- [How to complete this task]: Transcribe the entries exactly as each line appears.
========
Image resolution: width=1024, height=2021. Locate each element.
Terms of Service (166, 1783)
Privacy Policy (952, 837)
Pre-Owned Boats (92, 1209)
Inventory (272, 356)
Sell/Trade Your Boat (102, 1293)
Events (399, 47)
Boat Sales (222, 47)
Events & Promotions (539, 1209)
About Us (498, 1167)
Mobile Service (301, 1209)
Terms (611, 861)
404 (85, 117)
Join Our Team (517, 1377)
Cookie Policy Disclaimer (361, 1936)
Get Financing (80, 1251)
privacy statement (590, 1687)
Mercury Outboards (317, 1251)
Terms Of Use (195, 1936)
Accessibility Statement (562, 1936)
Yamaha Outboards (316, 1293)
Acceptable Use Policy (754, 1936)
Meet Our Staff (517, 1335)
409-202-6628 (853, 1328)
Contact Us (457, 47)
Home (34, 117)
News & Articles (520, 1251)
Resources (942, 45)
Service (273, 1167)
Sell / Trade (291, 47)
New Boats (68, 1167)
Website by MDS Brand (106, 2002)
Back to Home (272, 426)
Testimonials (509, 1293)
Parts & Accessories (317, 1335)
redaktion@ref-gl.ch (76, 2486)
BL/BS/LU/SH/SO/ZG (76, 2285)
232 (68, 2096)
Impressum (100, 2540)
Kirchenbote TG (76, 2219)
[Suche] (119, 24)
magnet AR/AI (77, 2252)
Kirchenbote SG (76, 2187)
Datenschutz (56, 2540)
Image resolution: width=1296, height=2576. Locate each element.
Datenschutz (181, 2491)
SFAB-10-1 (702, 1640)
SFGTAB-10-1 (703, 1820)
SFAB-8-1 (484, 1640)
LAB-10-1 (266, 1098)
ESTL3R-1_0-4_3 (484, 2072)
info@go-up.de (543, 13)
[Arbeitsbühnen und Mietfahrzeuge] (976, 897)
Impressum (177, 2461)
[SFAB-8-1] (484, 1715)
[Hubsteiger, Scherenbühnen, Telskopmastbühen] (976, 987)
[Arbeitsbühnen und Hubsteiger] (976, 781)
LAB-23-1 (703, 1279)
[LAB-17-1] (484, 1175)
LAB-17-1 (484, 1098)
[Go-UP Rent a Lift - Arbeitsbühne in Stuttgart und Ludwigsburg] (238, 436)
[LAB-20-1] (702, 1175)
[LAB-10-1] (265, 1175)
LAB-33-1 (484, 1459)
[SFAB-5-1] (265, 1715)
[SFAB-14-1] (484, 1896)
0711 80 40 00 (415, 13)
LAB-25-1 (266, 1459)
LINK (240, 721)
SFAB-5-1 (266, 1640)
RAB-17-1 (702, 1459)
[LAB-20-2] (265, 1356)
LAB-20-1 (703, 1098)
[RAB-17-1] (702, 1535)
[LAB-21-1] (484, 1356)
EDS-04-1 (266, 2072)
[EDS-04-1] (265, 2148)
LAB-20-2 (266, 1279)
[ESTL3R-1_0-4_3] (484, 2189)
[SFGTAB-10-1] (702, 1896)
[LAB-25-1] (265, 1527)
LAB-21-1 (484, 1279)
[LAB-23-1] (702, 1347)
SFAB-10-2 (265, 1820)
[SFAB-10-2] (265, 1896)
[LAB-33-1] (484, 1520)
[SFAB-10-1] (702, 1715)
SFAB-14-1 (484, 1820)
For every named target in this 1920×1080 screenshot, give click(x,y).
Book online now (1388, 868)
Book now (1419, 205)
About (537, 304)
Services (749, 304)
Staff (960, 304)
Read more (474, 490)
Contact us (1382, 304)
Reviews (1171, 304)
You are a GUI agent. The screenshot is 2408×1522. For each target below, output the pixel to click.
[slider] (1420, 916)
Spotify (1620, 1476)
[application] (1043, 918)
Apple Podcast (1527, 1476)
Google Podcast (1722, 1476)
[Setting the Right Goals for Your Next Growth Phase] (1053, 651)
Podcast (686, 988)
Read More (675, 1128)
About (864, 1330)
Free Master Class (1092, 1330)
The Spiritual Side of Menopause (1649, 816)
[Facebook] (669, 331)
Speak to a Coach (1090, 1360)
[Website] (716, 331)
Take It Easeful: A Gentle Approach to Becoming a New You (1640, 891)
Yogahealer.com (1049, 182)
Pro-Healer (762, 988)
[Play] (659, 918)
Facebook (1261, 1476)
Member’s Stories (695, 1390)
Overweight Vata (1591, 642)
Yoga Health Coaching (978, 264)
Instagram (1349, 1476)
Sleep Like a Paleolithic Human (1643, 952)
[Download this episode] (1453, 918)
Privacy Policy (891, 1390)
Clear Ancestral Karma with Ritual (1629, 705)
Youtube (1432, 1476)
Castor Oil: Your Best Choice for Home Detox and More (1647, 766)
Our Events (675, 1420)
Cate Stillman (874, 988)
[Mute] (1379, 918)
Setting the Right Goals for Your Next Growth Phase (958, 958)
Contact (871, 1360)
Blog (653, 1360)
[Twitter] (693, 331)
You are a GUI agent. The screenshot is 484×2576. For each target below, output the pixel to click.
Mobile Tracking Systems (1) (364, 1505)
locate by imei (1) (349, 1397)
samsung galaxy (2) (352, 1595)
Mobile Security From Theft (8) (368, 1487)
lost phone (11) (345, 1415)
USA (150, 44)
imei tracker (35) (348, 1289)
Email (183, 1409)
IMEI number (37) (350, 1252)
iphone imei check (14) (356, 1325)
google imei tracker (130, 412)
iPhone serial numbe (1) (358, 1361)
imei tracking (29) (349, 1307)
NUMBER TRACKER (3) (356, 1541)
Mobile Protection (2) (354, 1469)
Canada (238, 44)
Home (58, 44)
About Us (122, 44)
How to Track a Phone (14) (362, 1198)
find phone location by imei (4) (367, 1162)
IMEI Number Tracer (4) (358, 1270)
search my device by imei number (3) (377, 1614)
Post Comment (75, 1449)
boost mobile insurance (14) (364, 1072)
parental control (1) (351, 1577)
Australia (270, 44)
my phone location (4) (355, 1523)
========
- [The completed task]:
Image resolution: width=1024, height=2021. Locate each element.
Terms of Service (166, 1783)
Privacy Policy (952, 837)
Pre-Owned Boats (92, 1209)
Inventory (272, 356)
Sell/Trade Your Boat (102, 1293)
Events (399, 47)
Boat Sales (222, 47)
Events & Promotions (539, 1209)
About Us (498, 1167)
Mobile Service (301, 1209)
Terms (611, 861)
404 (85, 117)
Join Our Team (517, 1377)
Cookie Policy Disclaimer (361, 1936)
Get Financing (80, 1251)
privacy statement (590, 1687)
Mercury Outboards (317, 1251)
Terms Of Use (195, 1936)
Accessibility Statement (562, 1936)
Yamaha Outboards (316, 1293)
Acceptable Use Policy (754, 1936)
Meet Our Staff (517, 1335)
409-202-6628 (853, 1328)
Contact Us (457, 47)
Home (34, 117)
News & Articles (520, 1251)
Resources (942, 45)
Service (273, 1167)
Sell / Trade (291, 47)
New Boats (68, 1167)
Website by MDS Brand (106, 2002)
Back to Home (272, 426)
Testimonials (509, 1293)
Parts & Accessories (317, 1335)
redaktion@ref-gl.ch (76, 2486)
BL/BS/LU/SH/SO/ZG (76, 2285)
232 (68, 2096)
Impressum (100, 2540)
Kirchenbote TG (76, 2219)
[Suche] (119, 24)
magnet AR/AI (77, 2252)
Kirchenbote SG (76, 2187)
Datenschutz (56, 2540)
Image resolution: width=1296, height=2576. Locate each element.
Datenschutz (181, 2491)
SFAB-10-1 (702, 1640)
SFGTAB-10-1 (703, 1820)
SFAB-8-1 (484, 1640)
LAB-10-1 (266, 1098)
ESTL3R-1_0-4_3 (484, 2072)
info@go-up.de (543, 13)
[Arbeitsbühnen und Mietfahrzeuge] (976, 897)
Impressum (177, 2461)
[SFAB-8-1] (484, 1715)
[Hubsteiger, Scherenbühnen, Telskopmastbühen] (976, 987)
[Arbeitsbühnen und Hubsteiger] (976, 781)
LAB-23-1 (703, 1279)
[LAB-17-1] (484, 1175)
LAB-17-1 (484, 1098)
[Go-UP Rent a Lift - Arbeitsbühne in Stuttgart und Ludwigsburg] (238, 436)
[LAB-20-1] (702, 1175)
[LAB-10-1] (265, 1175)
LAB-33-1 (484, 1459)
[SFAB-5-1] (265, 1715)
[SFAB-14-1] (484, 1896)
0711 80 40 00 (415, 13)
LAB-25-1 (266, 1459)
LINK (240, 721)
SFAB-5-1 (266, 1640)
RAB-17-1 (702, 1459)
[LAB-20-2] (265, 1356)
LAB-20-1 (703, 1098)
[RAB-17-1] (702, 1535)
[LAB-21-1] (484, 1356)
EDS-04-1 (266, 2072)
[EDS-04-1] (265, 2148)
LAB-20-2 (266, 1279)
[ESTL3R-1_0-4_3] (484, 2189)
[SFGTAB-10-1] (702, 1896)
[LAB-25-1] (265, 1527)
LAB-21-1 (484, 1279)
[LAB-23-1] (702, 1347)
SFAB-10-2 (265, 1820)
[SFAB-10-2] (265, 1896)
[LAB-33-1] (484, 1520)
[SFAB-10-1] (702, 1715)
SFAB-14-1 (484, 1820)
For every named target in this 1920×1080 screenshot, give click(x,y).
Book online now (1388, 868)
Book now (1419, 205)
About (537, 304)
Services (749, 304)
Staff (960, 304)
Read more (474, 490)
Contact us (1382, 304)
Reviews (1171, 304)
You are a GUI agent. The screenshot is 2408×1522. For each target below, output the pixel to click.
[slider] (1420, 916)
Spotify (1620, 1476)
[application] (1043, 918)
Apple Podcast (1527, 1476)
Google Podcast (1722, 1476)
[Setting the Right Goals for Your Next Growth Phase] (1053, 651)
Podcast (686, 988)
Read More (675, 1128)
About (864, 1330)
Free Master Class (1092, 1330)
The Spiritual Side of Menopause (1649, 816)
[Facebook] (669, 331)
Speak to a Coach (1090, 1360)
[Website] (716, 331)
Take It Easeful: A Gentle Approach to Becoming a New You (1640, 891)
Yogahealer.com (1049, 182)
Pro-Healer (762, 988)
[Play] (659, 918)
Facebook (1261, 1476)
Member’s Stories (695, 1390)
Overweight Vata (1591, 642)
Yoga Health Coaching (978, 264)
Instagram (1349, 1476)
Sleep Like a Paleolithic Human (1643, 952)
[Download this episode] (1453, 918)
Privacy Policy (891, 1390)
Clear Ancestral Karma with Ritual (1629, 705)
Youtube (1432, 1476)
Castor Oil: Your Best Choice for Home Detox and More (1647, 766)
Our Events (675, 1420)
Cate Stillman (874, 988)
[Mute] (1379, 918)
Setting the Right Goals for Your Next Growth Phase (958, 958)
Contact (871, 1360)
Blog (653, 1360)
[Twitter] (693, 331)
You are a GUI agent. The screenshot is 484×2576. For each target below, output the pixel to click.
Mobile Tracking Systems (1) (364, 1505)
locate by imei (1) (349, 1397)
samsung galaxy (2) (352, 1595)
Mobile Security From Theft (8) (368, 1487)
lost phone (11) (345, 1415)
USA (150, 44)
imei tracker (35) (348, 1289)
Email (183, 1409)
IMEI number (37) (350, 1252)
iphone imei check (14) (356, 1325)
google imei tracker (130, 412)
iPhone serial numbe (1) (358, 1361)
imei tracking (29) (349, 1307)
NUMBER TRACKER (3) (356, 1541)
Mobile Protection (2) (354, 1469)
Canada (238, 44)
Home (58, 44)
About Us (122, 44)
How to Track a Phone (14) (362, 1198)
find phone location by imei (4) (367, 1162)
IMEI Number Tracer (4) (358, 1270)
search my device by imei number (3) (377, 1614)
Post Comment (75, 1449)
boost mobile insurance (14) (364, 1072)
parental control (1) (351, 1577)
Australia (270, 44)
my phone location (4) (355, 1523)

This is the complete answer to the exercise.